Po pierwsze, Lewica ma wychodzić z założenia, że i tak składka zdrowotna jest w tym momencie de facto parapodatkiem ze względu na swoją specyficzną konstrukcję; lepiej by zatem było, by stała się wreszcie pełnoprawnym podatkiem. Po drugie, ugrupowanie chce, by składkę zdrowotną (a docelowo podatek na zdrowie) płaciła jeszcze większa grupa – nowym podatkiem mieliby być objęci podatnicy CIT. Można się zresztą spodziewać, że to właśnie stąd w dużej mierze wynika chęć zamiany składki na pełnoprawny podatek – w takiej sytuacji łatwiej byłoby nim objąć nowe podmioty. Obecnie płacenie składki zdrowotnej przez podatników CIT nie tylko nie miałoby większego sensu, ale wręcz – ze względu na konstrukcję składki – byłoby niemożliwe. Tymczasem z wyliczeń Lewicy ma wynikać, że dzięki temu państwo mogłoby zyskać nawet 30 mld zł. Oczywiście – kosztem firm.
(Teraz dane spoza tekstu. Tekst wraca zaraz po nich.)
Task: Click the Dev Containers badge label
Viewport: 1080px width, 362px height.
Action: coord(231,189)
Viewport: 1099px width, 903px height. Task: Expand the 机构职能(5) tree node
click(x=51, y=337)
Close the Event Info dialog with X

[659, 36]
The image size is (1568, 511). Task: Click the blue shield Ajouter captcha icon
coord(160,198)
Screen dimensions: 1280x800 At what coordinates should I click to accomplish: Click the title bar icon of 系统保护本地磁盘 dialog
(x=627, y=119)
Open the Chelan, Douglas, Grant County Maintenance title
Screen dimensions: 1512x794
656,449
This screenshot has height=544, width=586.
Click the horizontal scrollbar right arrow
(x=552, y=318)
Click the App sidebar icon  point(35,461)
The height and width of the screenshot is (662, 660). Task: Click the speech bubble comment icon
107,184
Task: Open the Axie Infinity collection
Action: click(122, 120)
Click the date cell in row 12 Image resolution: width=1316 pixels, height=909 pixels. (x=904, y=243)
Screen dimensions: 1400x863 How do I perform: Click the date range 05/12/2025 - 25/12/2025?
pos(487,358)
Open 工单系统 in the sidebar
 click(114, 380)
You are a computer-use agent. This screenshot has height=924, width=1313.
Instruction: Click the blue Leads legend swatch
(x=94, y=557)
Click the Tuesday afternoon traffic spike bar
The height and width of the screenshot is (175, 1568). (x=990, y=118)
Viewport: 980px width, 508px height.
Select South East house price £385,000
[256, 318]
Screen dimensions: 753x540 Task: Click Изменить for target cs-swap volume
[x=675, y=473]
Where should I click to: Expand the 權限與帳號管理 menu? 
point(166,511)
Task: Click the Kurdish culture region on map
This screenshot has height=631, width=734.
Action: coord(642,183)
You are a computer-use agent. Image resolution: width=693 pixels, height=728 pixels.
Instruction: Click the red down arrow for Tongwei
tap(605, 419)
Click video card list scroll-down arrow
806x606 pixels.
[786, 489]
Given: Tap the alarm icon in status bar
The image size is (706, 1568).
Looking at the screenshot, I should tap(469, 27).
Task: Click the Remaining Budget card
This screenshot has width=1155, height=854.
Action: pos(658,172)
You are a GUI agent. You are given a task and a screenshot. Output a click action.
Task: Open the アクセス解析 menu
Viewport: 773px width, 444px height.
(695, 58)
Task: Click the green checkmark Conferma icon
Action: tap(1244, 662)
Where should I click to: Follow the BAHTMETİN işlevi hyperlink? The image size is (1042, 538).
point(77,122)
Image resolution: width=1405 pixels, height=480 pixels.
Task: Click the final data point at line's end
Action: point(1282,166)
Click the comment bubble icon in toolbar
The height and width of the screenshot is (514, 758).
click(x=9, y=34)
Lewica chce kusić ministra finansów dodatkowymi środkami, ale to może jej się nie udać

Objęcie podatników CIT „podatkiem zdrowotnym” byłoby teoretycznie świetnym rozwiązaniem z perspektywy Ministerstwa Finansów – zwłaszcza że obciążenia nie dotknęłyby (a przynajmniej nie bezpośrednio) przeciętnych obywateli. Z drugiej strony trudno spodziewać się, by koncepcja Lewicy spodobała się biznesowi, zwłaszcza jeśli składka miałaby wynosić 9 proc. Nie można też zapominać o tym, że praktycznie nic nie zmieniłoby się z perspektywy drobnych przedsiębiorców prowadzących JDG – a reforma składki zdrowotnej miała przecież w założeniu zmniejszyć ich obciążenie.